“葛先生!”宅子的主人身穿一身閒適的家居服,親自把他迎進茶廳。
“傅院長客氣了。”這樣充滿約束的地方,本讓葛欽舟渾身不自在,卻沒想到這位家主毫無架子。
兩人在茶廳裡喝了會兒茶,他們並不是第一次見面。
早年葛欽舟被官家封殺的事就曾讓他“名噪一時”,傅家是當初為數不多的向葛欽舟伸出援手的高位者之一。
傅容國建立華夏美院不久,正缺老師,雖然待遇不高,好歹能給葛欽舟一個容身之處,不過那次的幫助沒能得到實踐,葛欽舟離開城市外出闖蕩,走了一條三餐不繼、前途不明的道路。
當時也有不少人指責他高傲自負,但沒人知道,他的“抗爭”並不完全是因為官家,還有一個特殊的原因,就是崇山。

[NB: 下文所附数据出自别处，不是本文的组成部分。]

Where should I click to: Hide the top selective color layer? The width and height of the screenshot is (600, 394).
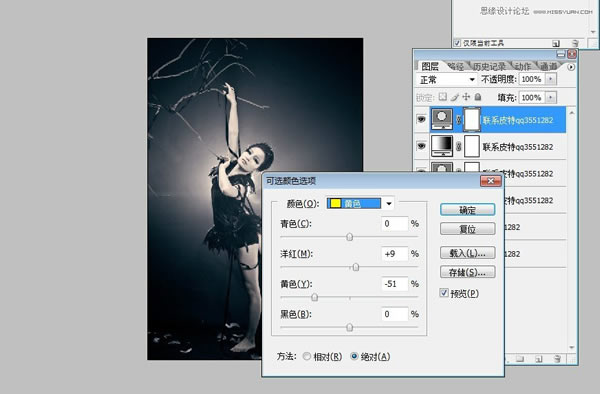click(x=421, y=119)
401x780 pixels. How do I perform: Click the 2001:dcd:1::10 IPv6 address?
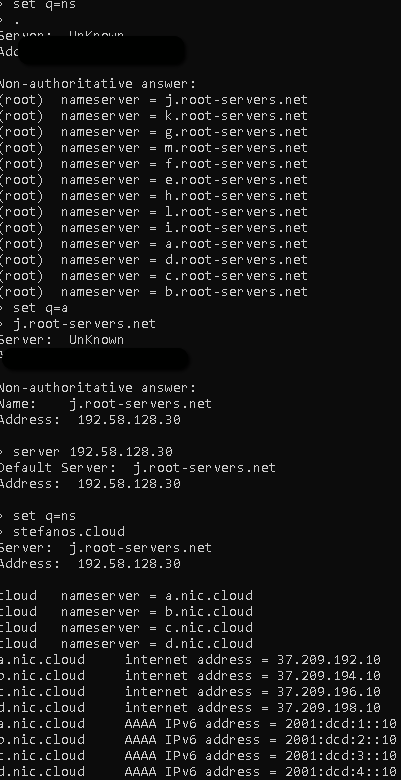pyautogui.click(x=341, y=723)
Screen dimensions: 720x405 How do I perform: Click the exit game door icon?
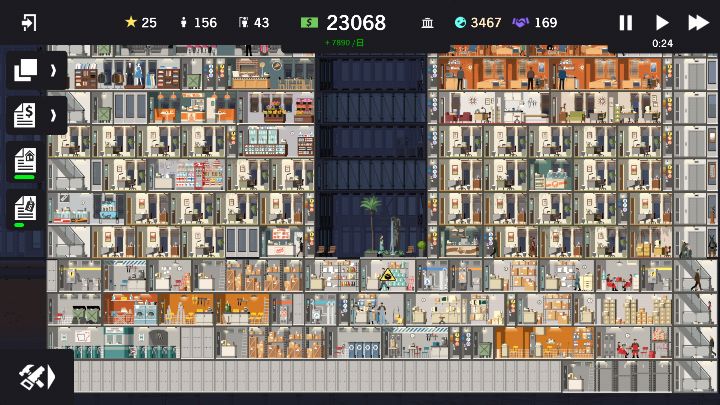29,22
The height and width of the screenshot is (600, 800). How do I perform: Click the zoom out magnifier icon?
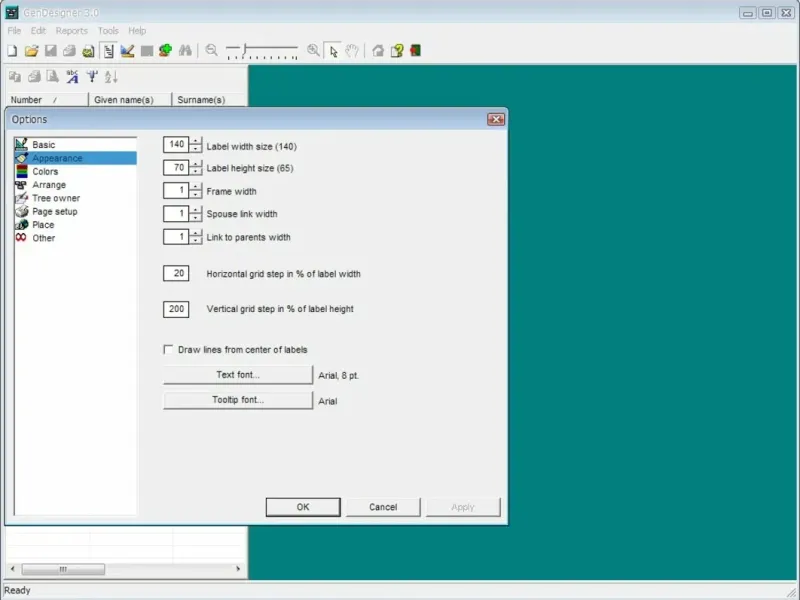pyautogui.click(x=211, y=51)
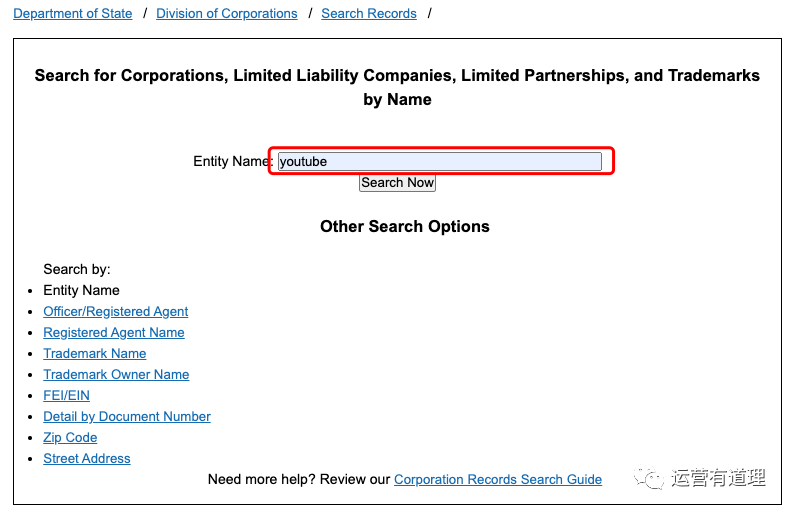
Task: Search by Zip Code link
Action: click(x=70, y=438)
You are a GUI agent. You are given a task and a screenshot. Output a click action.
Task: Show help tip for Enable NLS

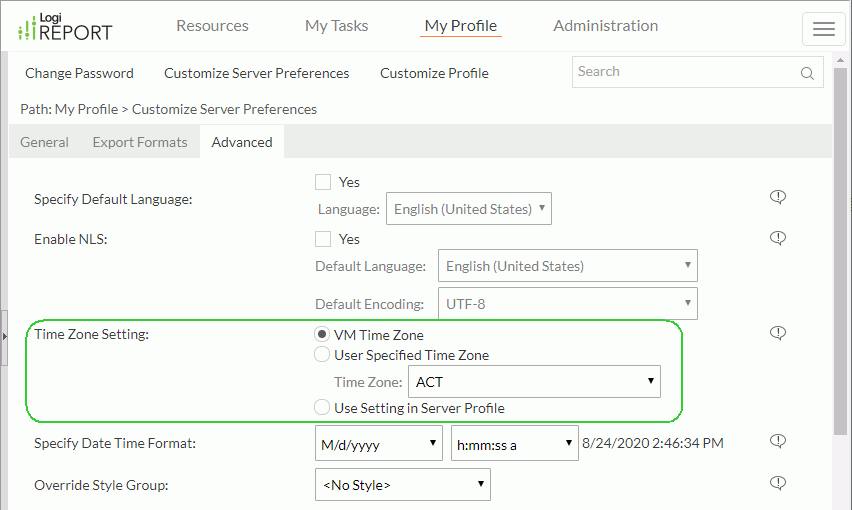point(778,238)
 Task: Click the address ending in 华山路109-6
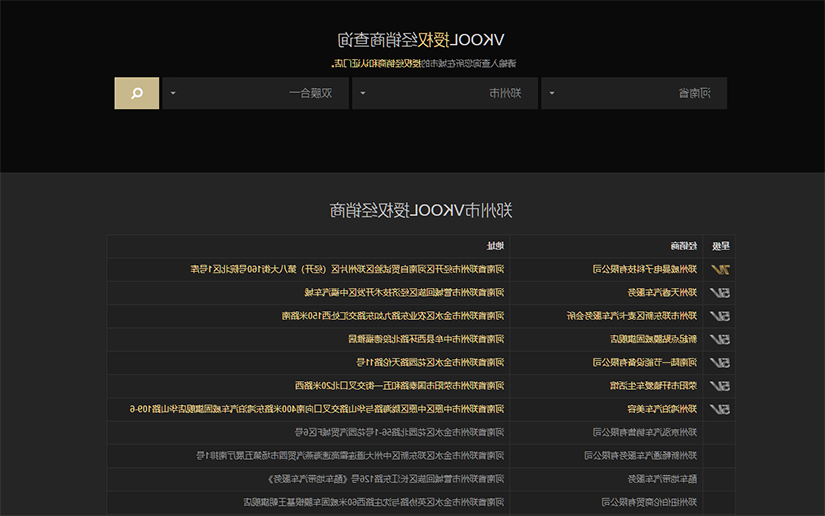[x=317, y=409]
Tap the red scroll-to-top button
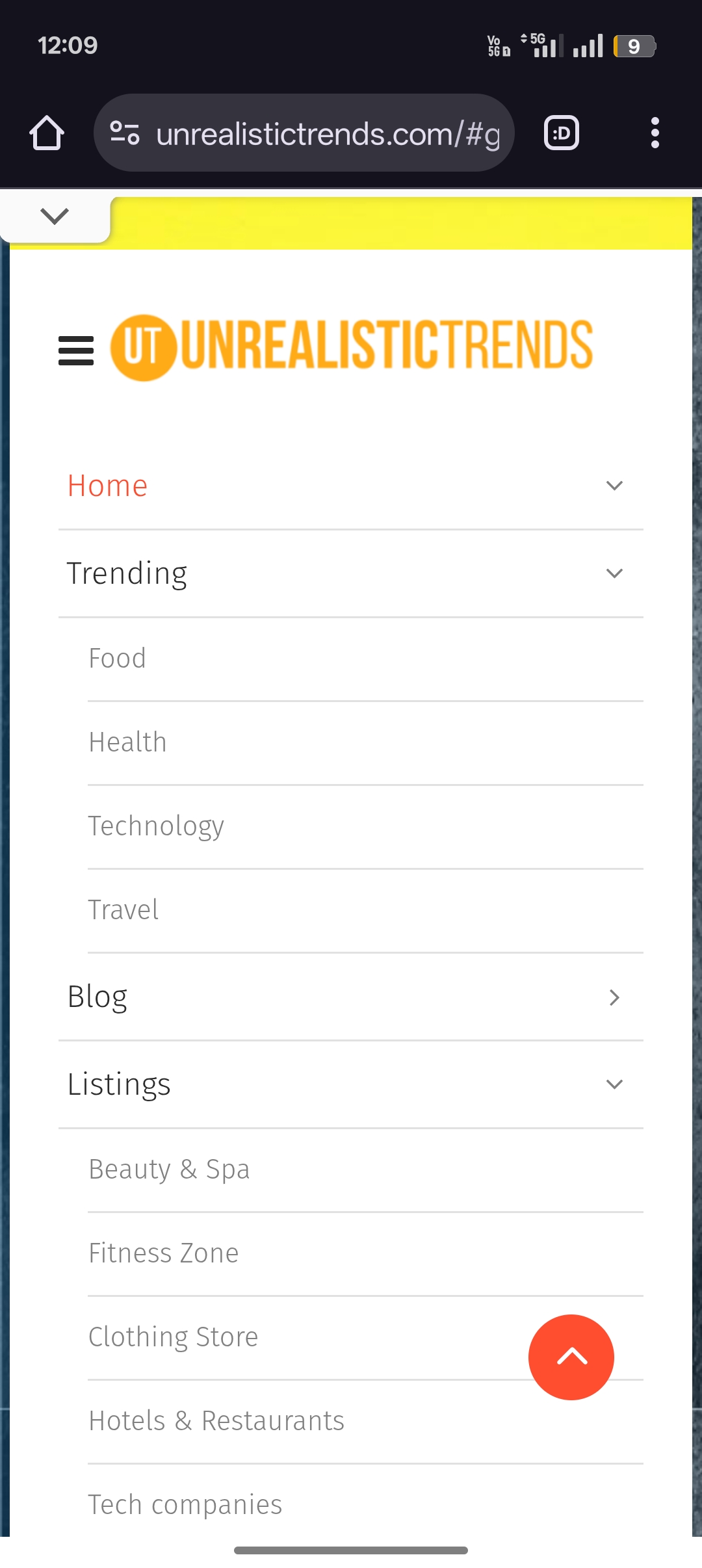 (x=571, y=1357)
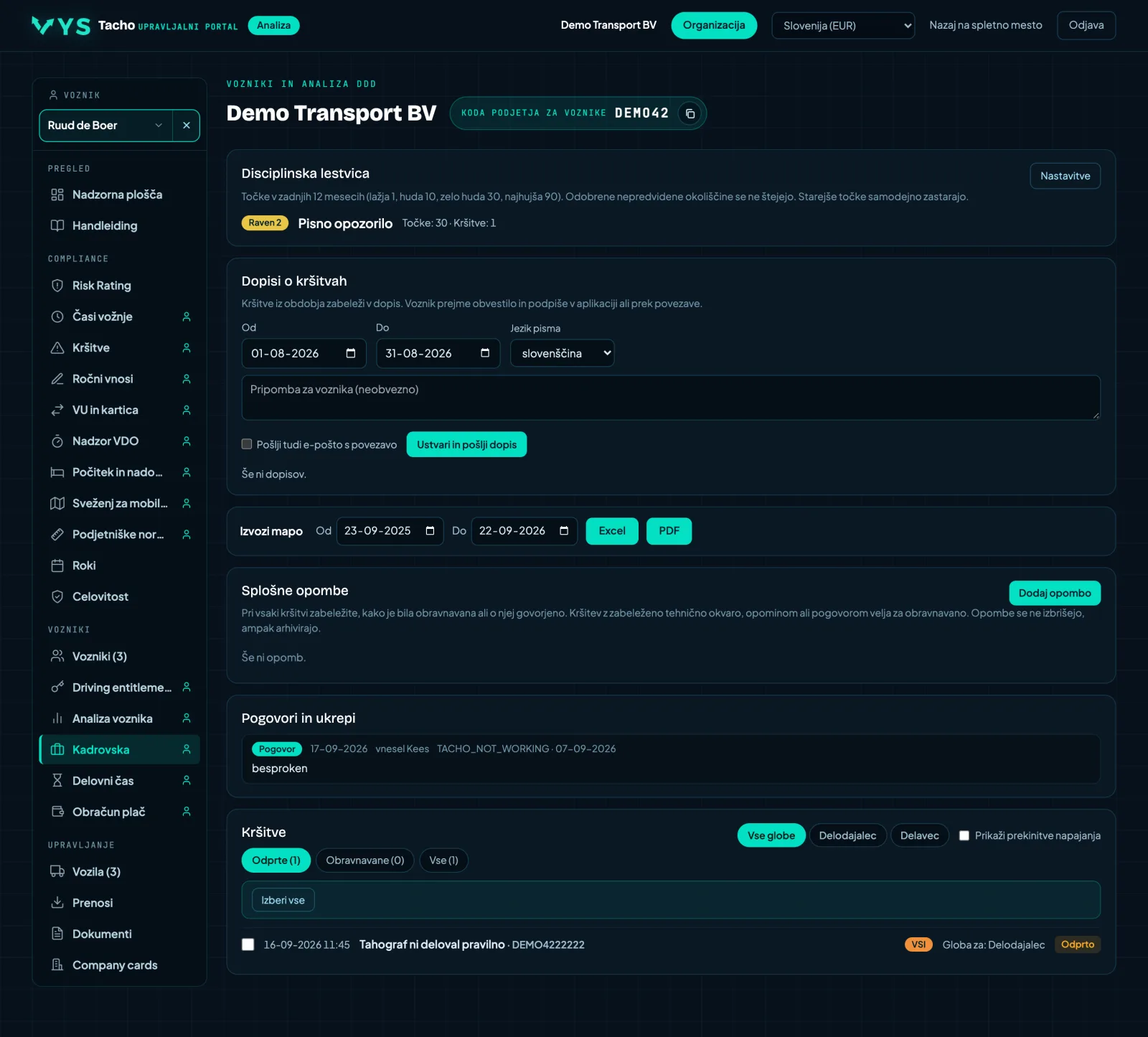Image resolution: width=1148 pixels, height=1037 pixels.
Task: Open Risk Rating shield icon
Action: (x=57, y=286)
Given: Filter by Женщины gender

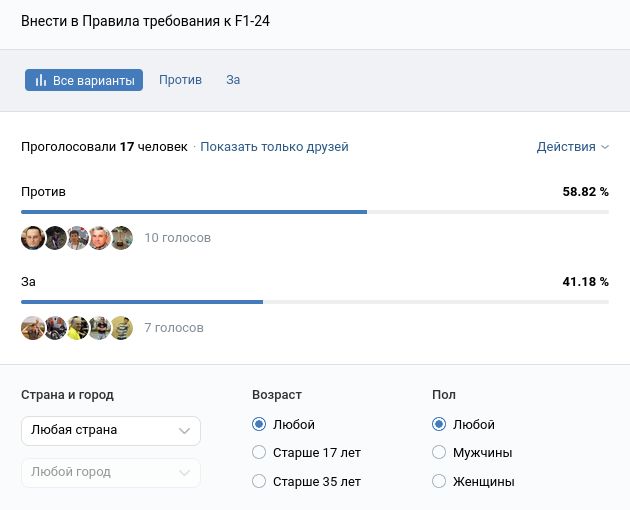Looking at the screenshot, I should coord(439,482).
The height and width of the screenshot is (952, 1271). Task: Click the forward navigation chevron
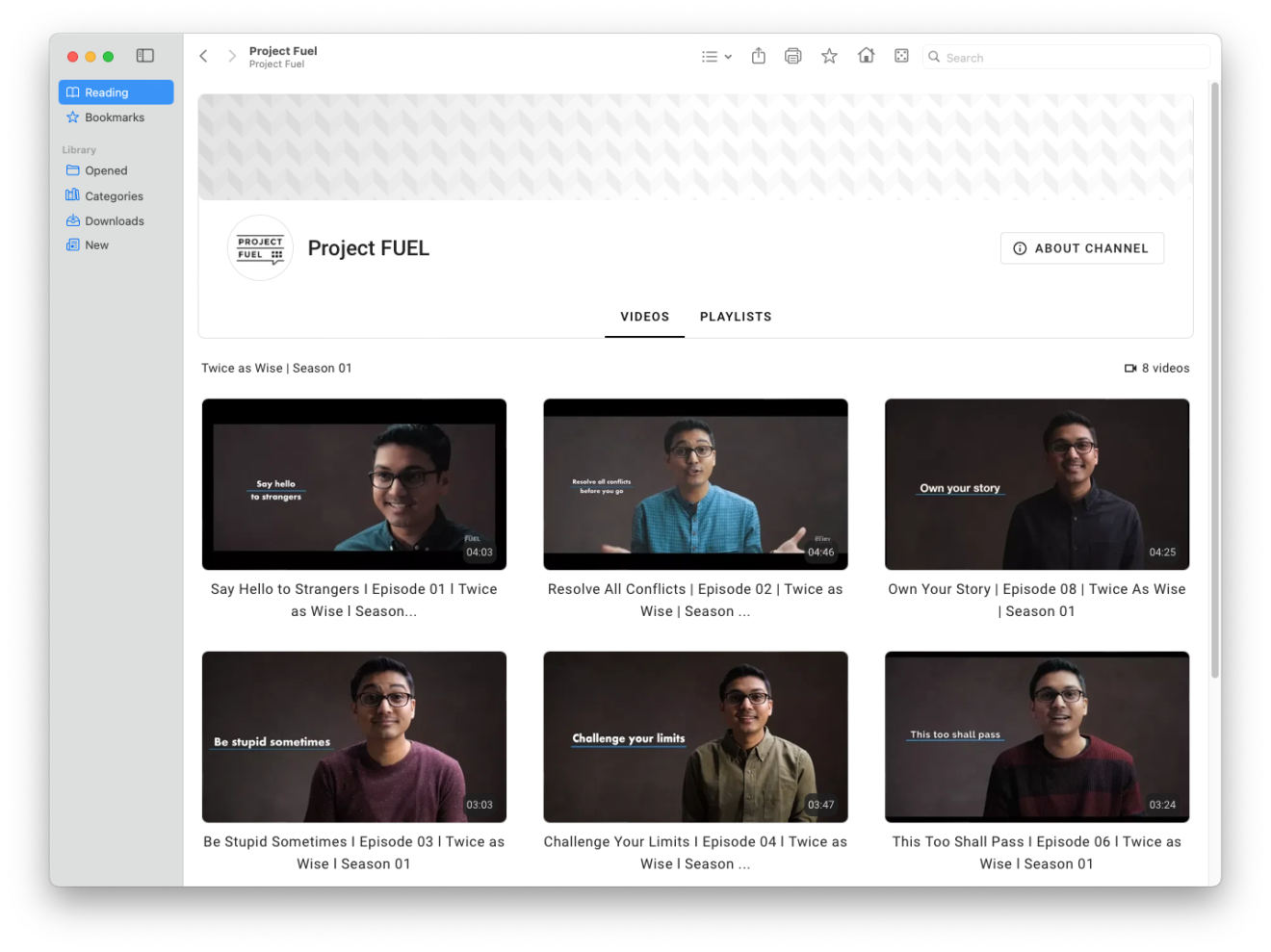tap(232, 56)
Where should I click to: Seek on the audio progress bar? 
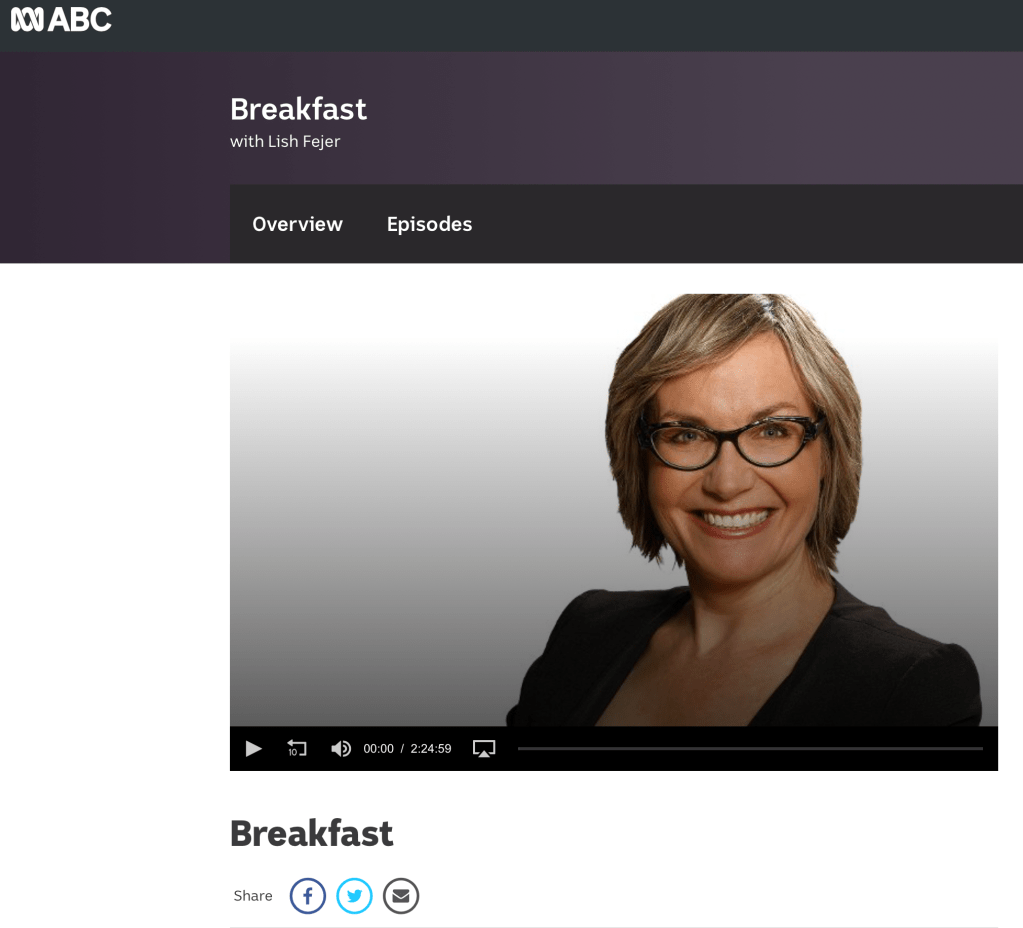click(750, 749)
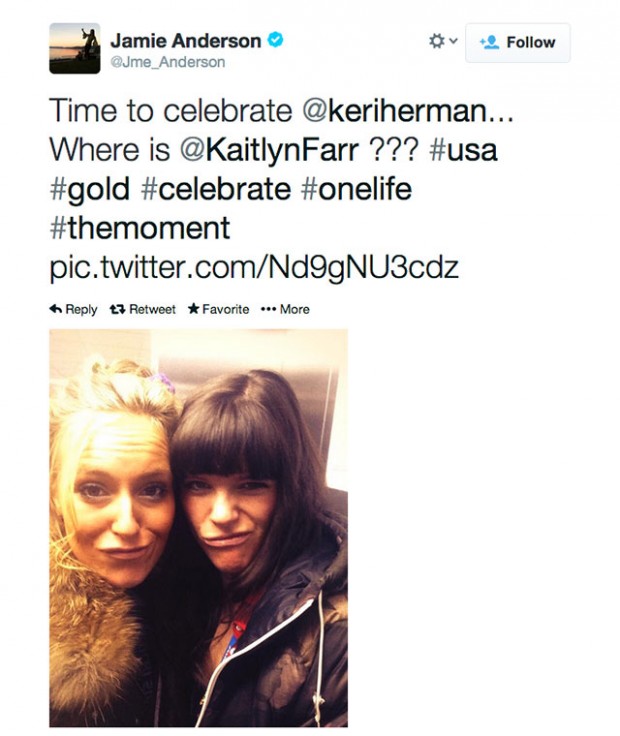Viewport: 620px width, 736px height.
Task: Follow Jamie Anderson
Action: coord(517,43)
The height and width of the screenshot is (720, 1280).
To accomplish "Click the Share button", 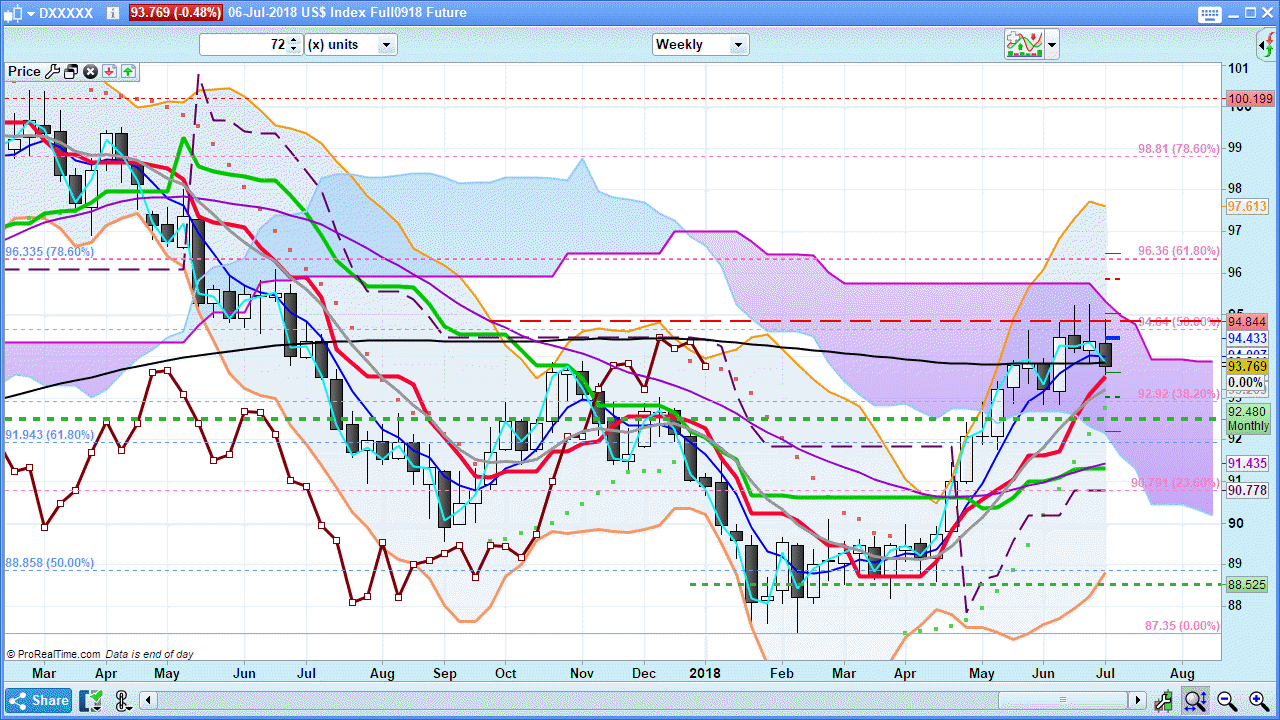I will click(x=40, y=700).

比起官家的橫行霸道,心上人的不認可與苛責更讓葛欽舟難以接受。
崇山罵他天真幼稚,看不清現實;他氣崇山趨炎附勢,不懂何謂藝術……
愛情與自由,葛欽舟選擇了後者,他拒絕了任何人的好意,負氣離開;而驕傲的崇山也是為了證明他的錯,轉身頂替了官家曾許諾給他的位置,自此兩人形同陌路。
而今十幾年過去了,他們都過了而立的歲月,接近不惑。
時間似乎沖淡了一切,他以為一輩子都不會原諒的,等回想起來的時候,早已經原諒了;他以為無法忍受的,早已在不知不覺間,接受了;他曾經不屑一顧的,隨著漫漫歲月,變得彌足珍貴……
人生,沒有絕對的對與錯。
葛欽舟從回憶中省過神來,聽傅容國談及兩年前的那次繪畫比賽。
因為前幾名的學生幾乎全部出“輕舟畫室”,讓葛欽舟再次出現在大家的視野當中,可他還是與二十年前一樣不屑名利,甘願留在二流城市的一隅,開著小畫室,當著名不見經傳的自由畫家。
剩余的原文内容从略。